▶ [TAREFAS A REALIZAR]
1 > Que datas completas, com dia, mês e ano, aparecem no texto sobre a inspeção tributária? Indique cada uma apenas uma vez.
2 > Transcreva o texto sobre a inspeção tributária entre “5) Na sequência” e “fls. 36 do PA].”, inclusive.

4) Em 24.08.2009, foi elaborado o relatório de inspecção, cujo teor se dá aqui por integralmente reproduzido, incluindo os respectivos anexos – cfr. fls. 24 a 47 do PA.
5) Na sequência das conclusões do relatório de inspecção, foi fixada matéria colectável de IRC, por métodos indirectos, conforme segue:
Anos 2005 2006 2007
Matéria Tributável €8.034,40 €4.235,40 €6.234,10
[cfr. fls. 36 do PA]
6) Na sequência das conclusões do relatório de inspecção, foi efectuado o apuramento do imposto (IVA) considerado em falta, conforme quadro que segue:
[Imagem que aqui se dá por reproduzida]
[cfr. fls. 36 do PA].
7) Em 07.10.2009, o Impugnante apresentou pedido de revisão da matéria tributável fixada por métodos indirectos – cfr. fls. 50 a 53 do PA.
8) No dia 28.10.2009, teve lugar a reunião para apreciação do pedido de revisão da matéria colectável, extraindo-se da respectiva acta que “perante a impossibilidade de celebrar um acordo, com a consequente inutilidade do prosseguimento do debate, deu-se o mesmo por concluído, mantendo-se as quantificações efectuadas” – cfr. fls. 57 e 58 do PA.
9) Por decisão de 25.11.2009, o Director de Finanças Adjunto da Direcção de Finanças ... indeferiu o pedido de revisão da matéria colectável, extraindo-se da respectiva fundamentação o seguinte:
[Imagem que aqui se dá por reproduzida][Imagem que aqui se dá por reproduzida][Imagem que aqui se dá por reproduzida][Imagem que aqui se dá por reproduzida]
[Imagem que aqui se dá por reproduzida][Imagem que aqui se dá por reproduzida][Imagem que aqui se dá por reproduzida][Imagem que aqui se dá por reproduzida]
[Imagem que aqui se dá por reproduzida]
[cfr. fls. 69/72 do PA].
10) A decisão referida no ponto anterior foi notificada ao impugnante em 27.11.2009 – cfr. fls. 73/74 do PA.
11) Em consequência das correcções à matéria tributável referidas no ponto 5, foram emitidas em 12.12.2009 liquidações adicionais de IRC e respectivos Juros Compensatórios, nos seguintes montantes:
2005 €1.020,41
2007 €1.509,85

– cfr. doc. 1 junto com a PI da impugnação nº 861/10.5BEBRG e doc. 1 junto com a PI da impugnação nº 670/10.1BEBRG.
12) Em consequência dos valores apurados referidos no ponto 6, foram emitidas em 12.12.2009 as liquidações adicionais de IVA e respectivos Juros Compensatórios, relativas aos anos de 2005, 2006 e 2007, no montante global de €19.027,36 – cfr. doc. 1 junto com a contestação da impugnação nº 1059/10.8BEBRG.
Mais se provou que:
13) Em 2007, o Impugnante auferiu €8.518,08 de rendimentos de trabalho dependente – cfr. fls. 63 do PA (nota 1 do quadro do capítulo 1.4) e declaração de rendimentos respeitante ao ano de 2007 (cfr. fls. 64/65 do suporte físico dos autos).

▶ [REGISTOS DE DADOS]
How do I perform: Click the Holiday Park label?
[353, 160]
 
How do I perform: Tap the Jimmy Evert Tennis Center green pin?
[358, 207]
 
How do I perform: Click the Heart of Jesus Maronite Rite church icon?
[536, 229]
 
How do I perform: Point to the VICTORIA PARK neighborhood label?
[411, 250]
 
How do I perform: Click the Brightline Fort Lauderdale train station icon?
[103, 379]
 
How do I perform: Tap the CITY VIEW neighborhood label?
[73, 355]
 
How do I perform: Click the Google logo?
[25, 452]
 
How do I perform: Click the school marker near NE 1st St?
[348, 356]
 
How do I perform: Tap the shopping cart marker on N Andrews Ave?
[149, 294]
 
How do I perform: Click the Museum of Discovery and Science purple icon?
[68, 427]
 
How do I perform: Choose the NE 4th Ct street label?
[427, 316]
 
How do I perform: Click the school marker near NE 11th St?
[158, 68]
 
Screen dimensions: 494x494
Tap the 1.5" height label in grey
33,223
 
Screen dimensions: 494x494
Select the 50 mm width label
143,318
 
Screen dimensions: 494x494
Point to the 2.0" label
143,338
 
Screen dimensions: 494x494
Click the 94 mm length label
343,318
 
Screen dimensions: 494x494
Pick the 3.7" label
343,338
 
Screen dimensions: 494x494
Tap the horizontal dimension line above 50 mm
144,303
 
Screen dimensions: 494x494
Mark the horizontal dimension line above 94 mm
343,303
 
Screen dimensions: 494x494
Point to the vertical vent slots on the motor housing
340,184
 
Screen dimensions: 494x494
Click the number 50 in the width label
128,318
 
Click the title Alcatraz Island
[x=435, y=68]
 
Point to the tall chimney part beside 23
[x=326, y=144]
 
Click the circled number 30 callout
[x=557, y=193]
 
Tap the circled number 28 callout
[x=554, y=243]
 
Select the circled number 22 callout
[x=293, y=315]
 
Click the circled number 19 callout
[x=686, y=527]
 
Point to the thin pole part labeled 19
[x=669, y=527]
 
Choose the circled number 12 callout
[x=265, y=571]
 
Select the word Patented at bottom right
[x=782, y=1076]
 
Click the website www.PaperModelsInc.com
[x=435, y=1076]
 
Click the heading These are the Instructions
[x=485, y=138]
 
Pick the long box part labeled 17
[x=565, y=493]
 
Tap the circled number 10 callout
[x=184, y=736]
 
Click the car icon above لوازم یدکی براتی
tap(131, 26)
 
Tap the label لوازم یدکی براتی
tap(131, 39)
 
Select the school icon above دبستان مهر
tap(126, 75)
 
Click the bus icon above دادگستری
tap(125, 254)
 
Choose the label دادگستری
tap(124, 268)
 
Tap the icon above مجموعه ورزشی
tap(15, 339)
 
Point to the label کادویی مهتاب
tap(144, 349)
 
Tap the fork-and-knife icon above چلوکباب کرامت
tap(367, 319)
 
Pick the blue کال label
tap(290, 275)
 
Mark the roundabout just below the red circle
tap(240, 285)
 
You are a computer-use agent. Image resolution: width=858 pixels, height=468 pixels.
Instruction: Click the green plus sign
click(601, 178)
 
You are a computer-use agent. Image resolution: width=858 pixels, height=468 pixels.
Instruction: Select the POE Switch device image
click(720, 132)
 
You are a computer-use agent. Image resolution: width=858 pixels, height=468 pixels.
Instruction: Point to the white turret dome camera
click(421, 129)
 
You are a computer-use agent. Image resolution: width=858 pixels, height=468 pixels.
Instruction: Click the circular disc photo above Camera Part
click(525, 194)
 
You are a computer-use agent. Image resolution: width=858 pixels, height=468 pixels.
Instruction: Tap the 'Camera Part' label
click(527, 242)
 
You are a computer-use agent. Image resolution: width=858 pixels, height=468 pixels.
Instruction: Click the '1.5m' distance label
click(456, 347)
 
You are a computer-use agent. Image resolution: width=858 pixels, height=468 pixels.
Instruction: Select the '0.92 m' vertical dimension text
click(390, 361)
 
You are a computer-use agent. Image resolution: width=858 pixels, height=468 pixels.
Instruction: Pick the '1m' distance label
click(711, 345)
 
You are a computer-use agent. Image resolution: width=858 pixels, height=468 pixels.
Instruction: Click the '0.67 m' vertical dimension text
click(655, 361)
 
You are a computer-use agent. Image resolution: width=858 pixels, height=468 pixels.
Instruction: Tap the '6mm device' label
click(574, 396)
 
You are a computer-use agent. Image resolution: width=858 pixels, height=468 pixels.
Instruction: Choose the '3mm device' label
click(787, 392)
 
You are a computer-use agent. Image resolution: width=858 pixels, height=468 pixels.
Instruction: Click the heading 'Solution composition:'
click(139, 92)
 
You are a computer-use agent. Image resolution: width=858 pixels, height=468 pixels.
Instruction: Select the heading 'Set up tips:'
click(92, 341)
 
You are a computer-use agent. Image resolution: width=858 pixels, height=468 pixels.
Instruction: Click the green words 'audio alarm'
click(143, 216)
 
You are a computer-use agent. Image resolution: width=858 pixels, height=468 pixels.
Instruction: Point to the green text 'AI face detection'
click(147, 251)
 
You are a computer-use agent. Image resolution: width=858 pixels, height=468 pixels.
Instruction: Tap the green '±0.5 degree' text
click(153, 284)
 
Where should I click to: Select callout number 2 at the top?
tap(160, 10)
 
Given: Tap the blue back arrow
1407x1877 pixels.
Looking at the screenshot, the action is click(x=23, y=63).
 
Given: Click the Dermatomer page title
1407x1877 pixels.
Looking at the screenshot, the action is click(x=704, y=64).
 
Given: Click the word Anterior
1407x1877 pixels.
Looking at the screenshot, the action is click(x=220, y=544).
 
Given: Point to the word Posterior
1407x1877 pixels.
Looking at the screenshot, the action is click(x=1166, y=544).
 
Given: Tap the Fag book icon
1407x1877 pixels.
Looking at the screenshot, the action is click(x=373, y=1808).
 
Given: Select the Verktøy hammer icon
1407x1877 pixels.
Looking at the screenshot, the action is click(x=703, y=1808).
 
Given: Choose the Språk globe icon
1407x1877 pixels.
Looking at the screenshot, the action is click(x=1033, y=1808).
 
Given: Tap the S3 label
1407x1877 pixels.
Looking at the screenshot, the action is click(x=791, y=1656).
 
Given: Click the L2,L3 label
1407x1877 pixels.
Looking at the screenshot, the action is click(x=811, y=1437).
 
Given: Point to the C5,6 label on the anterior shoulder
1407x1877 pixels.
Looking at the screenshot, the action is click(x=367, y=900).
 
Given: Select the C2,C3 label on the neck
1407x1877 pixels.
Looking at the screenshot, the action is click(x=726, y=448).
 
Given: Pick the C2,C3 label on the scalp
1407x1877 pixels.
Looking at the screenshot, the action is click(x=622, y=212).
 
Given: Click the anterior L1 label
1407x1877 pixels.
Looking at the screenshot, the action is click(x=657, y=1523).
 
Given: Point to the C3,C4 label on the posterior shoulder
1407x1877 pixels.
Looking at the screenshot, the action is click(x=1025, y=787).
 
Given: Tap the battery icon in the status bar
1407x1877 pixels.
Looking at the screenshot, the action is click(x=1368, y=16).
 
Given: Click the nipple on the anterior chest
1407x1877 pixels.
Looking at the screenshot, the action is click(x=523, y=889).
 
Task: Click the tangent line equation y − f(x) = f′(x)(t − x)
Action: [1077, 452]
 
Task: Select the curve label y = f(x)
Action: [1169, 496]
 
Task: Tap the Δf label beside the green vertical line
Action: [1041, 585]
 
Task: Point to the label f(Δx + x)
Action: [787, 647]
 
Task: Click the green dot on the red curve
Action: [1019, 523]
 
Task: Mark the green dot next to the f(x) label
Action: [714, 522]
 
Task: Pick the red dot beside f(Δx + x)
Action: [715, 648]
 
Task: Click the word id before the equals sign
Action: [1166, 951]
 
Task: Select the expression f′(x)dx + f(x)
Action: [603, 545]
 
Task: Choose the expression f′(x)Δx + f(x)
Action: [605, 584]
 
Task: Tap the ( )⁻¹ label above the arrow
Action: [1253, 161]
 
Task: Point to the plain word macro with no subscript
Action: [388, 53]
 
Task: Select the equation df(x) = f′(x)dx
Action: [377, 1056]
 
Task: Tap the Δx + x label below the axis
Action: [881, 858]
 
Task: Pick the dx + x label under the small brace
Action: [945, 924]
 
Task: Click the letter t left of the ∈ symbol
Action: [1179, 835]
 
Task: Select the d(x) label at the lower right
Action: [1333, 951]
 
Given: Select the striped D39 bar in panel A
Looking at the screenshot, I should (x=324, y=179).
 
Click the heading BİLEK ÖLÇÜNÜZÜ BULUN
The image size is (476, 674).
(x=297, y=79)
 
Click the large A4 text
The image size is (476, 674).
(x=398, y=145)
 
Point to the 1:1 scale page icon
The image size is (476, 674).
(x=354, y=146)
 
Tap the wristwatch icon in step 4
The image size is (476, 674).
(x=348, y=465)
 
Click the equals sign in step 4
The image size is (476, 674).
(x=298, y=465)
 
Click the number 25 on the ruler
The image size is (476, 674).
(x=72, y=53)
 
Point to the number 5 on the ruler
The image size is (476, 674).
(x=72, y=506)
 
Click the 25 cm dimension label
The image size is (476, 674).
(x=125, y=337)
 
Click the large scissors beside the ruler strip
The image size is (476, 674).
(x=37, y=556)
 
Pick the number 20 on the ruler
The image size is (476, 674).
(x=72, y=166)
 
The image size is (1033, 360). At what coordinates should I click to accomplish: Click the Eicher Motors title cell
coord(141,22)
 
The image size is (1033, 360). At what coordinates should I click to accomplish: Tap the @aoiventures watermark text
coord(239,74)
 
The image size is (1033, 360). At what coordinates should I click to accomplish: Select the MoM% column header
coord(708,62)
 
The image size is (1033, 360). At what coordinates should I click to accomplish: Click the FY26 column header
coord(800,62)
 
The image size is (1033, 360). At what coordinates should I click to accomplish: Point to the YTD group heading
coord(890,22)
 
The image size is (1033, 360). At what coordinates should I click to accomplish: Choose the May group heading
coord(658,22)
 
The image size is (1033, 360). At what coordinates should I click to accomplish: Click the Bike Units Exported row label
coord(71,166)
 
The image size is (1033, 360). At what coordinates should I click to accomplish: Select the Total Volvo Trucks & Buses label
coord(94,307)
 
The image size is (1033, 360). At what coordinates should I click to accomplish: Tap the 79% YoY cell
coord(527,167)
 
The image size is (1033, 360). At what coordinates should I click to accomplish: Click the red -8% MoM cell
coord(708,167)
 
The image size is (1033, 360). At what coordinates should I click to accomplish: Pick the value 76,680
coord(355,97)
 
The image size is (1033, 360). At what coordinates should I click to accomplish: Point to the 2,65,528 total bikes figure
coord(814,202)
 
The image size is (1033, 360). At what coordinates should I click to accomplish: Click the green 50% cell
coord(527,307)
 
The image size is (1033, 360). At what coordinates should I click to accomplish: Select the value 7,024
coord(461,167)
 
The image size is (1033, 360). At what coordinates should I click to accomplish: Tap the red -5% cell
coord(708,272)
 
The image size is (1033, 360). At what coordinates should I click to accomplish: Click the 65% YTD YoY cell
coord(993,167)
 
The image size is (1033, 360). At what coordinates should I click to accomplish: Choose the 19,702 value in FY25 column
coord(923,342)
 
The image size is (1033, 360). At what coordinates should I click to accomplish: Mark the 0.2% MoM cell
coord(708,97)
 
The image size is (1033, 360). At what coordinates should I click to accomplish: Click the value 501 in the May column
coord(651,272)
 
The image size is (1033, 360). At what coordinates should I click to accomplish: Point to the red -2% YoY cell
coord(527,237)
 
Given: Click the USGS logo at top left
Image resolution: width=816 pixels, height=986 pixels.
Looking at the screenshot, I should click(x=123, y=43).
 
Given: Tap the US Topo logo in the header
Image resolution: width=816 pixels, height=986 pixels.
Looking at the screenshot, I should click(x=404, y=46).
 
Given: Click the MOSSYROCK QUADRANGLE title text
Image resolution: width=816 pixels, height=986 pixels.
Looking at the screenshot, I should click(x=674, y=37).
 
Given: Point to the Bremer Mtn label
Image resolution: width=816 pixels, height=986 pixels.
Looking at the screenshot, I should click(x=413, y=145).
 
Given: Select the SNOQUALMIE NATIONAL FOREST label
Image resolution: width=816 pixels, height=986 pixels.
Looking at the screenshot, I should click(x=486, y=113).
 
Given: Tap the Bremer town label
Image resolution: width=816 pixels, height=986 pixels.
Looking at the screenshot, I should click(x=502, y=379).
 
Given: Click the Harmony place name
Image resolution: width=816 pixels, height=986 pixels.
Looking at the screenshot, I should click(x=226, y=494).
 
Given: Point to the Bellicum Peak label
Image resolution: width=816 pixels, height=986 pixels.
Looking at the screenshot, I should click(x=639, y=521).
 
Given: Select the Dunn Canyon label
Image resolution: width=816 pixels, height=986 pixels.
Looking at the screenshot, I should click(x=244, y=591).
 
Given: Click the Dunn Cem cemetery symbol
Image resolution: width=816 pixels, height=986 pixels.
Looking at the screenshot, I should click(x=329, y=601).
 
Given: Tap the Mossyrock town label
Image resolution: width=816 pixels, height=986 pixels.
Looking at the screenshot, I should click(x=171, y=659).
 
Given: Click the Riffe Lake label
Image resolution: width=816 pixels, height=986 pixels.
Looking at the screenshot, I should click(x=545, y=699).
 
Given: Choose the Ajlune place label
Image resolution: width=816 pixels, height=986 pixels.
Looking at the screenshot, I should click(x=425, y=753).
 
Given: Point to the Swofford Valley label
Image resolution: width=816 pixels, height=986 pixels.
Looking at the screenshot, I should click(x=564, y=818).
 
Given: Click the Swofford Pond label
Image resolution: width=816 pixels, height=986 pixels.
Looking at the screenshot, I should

▶ [RESPOSTAS AO EXERCÍCIO]
1 > 24.08.2009, 07.10.2009, 28.10.2009, 25.11.2009, 27.11.2009, 12.12.2009

2 >
5) Na sequência das conclusões do relatório de inspecção, foi fixada matéria colectável de IRC, por métodos indirectos, conforme segue:
Anos 2005 2006 2007
Matéria Tributável €8.034,40 €4.235,40 €6.234,10
[cfr. fls. 36 do PA]
6) Na sequência das conclusões do relatório de inspecção, foi efectuado o apuramento do imposto (IVA) considerado em falta, conforme quadro que segue:
[Imagem que aqui se dá por reproduzida]
[cfr. fls. 36 do PA].